The Union's Secretary-Treasurer, Luis Pagan, notified Llanos on October 23, 1974, that the Hermandad-Union agreement would expire on December 31, and that the Union was ready to begin negotiations. According to the administrative law judge,
The Hermandad did not respond to this letter. Instead the Federacion, by a letter to Secretary-Treasurer Pagan, from Victor Urbino, advised Pagan that he had been named president of the bargaining committee . . . and requested arrangements for the first negotiating meeting.
[The Union's] organizing representative Jose Cadiz . . . and Attorney Primitivo Pagan, who also represented the [Union] informed Attorney Dominguez they would not accept an amendment of the negotiating norms and had always had collective-bargaining agreements with the various hermandads and said they would not get anywhere with the Federacion.
This prediction was borne out in the negotiations. The Union and the Federacion committee held several bargaining sessions between late 1974 and March 24, 1975. They reached no agreement.
On March 24, 1975, the Hermandad's membership approved a new bargaining committee to represent it in negotiating with the Union. On April 1, the Hermandad and the Union signed a new agreement. Similar agreements were independently negotiated by each of the other multiemployer associations.

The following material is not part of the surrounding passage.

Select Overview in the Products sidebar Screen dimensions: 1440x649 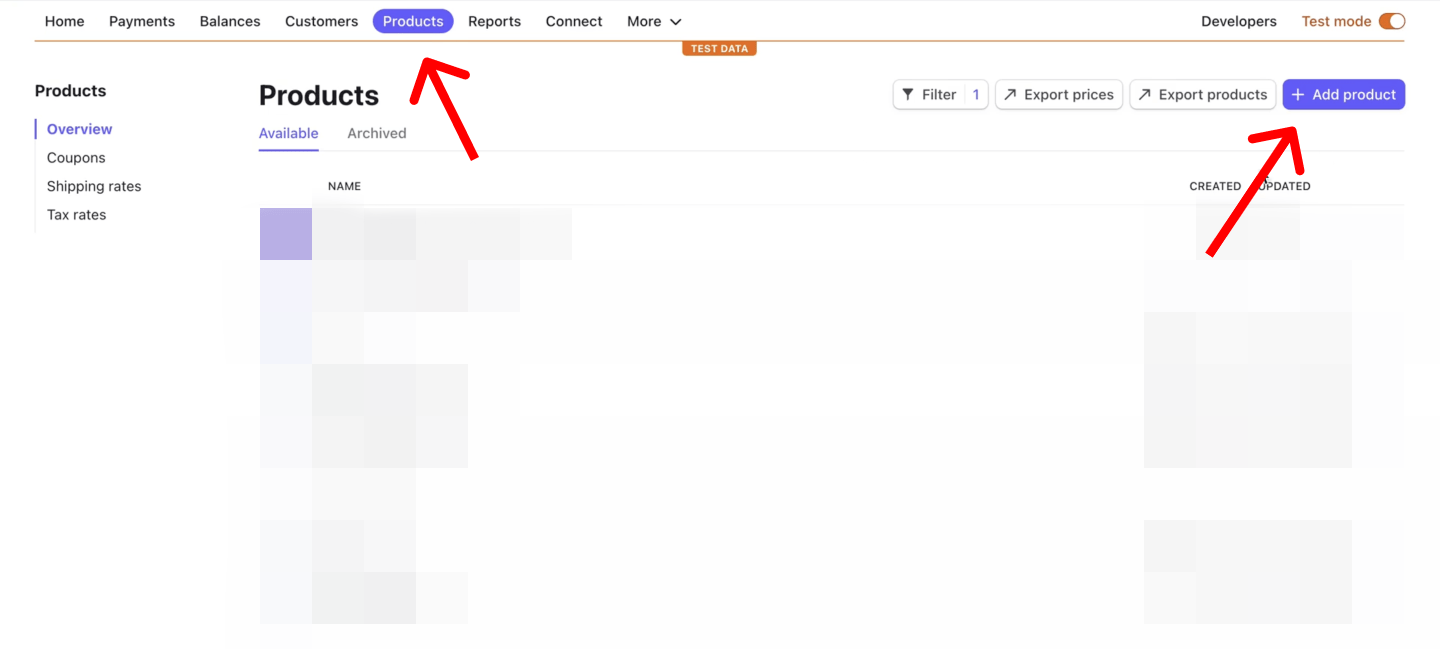click(78, 128)
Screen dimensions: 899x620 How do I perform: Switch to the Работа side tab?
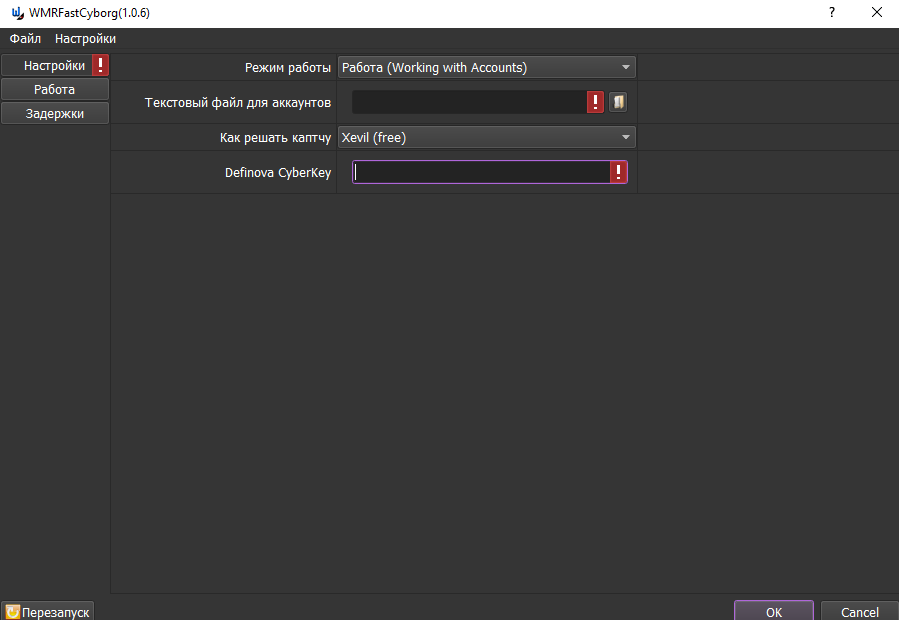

On this record, it appears that the Hermandad was not extinguished by the creation of the Federation. A more natural reading of the facts would be that the Federacion was a committee of convenience by which the four associations tried to coordinate their bargaining efforts, and that it was a failed experiment. The authorization forms distributed by the Hermandad and the other associations are not to the contrary. It appears that the few employers who signed them were not creating a new association by so doing, but were acknowledging that the Federacion had the power to bargain for them. The Company, then, was a member of the Hermandad when it signed the collective bargaining agreement with the Union in April 1975.
The form provided:
I, ____, of legal age, ____ and a resident of ____, authorize Federation de Camioneros de Puerto Rico and its spokesman, the President, MR. VICTOR M. URBINO, to bargain on behalf and in representation of ____ the contract that will govern the labor-management relations between the Company ____ and Union de Tronquistas de Puerto Rico, Local 901.
C.
Nor were there any "unusual circumstances" that would have permitted the Company to withdraw from the Hermandad once negotiations began with the Union. Such circumstances include an impasse, Carvel Co. v. NLRB, 560 F.2d 1030, 1035 (1st Cir. 1977); Fairmont Foods Co. v. NLRB, 471 F.2d 1170, 1172-73 (8th Cir. 1972), and dissolution of the multiemployer association, NLRB v. Southwestern Colorado Contractors Assoc., 379 F.2d 360, 364 (10th Cir. 1967). The Company incorrectly argues that one or both of these "unusual circumstances" were present. Here there was no impasse between the Hermandad and the Union: They signed an agreement within a week after negotiations began. And there was no dissolution of the Hermandad, as we pointed out in subsection B of this opinion.
II.
A reviewing court may not "displace the Board's choice between two fairly conflicting views, even though the court would justifiably have made a different choice had the matter been before it de novo". Universal Camera Corp. v. NLRB, 340 U.S. 478, 488, 71 S.Ct. 456, 465, 95 L.Ed. 456 (1951). The standard is not modified when the Board and its administrative law judge disagree. Id. at 496, 71 S.Ct. at 468. See NLRB v. Matouk Industries, Inc., 582 F.2d 125, 128 (1st Cir. 1978).
The decision of the Board — that the Company was a member of the Hermandad and that the Union therefore did not violate the NLRA by trying to get it to sign the stipulation — does not flout the evidence; it is not irrational; we therefore affirm it. The petition for review is DENIED.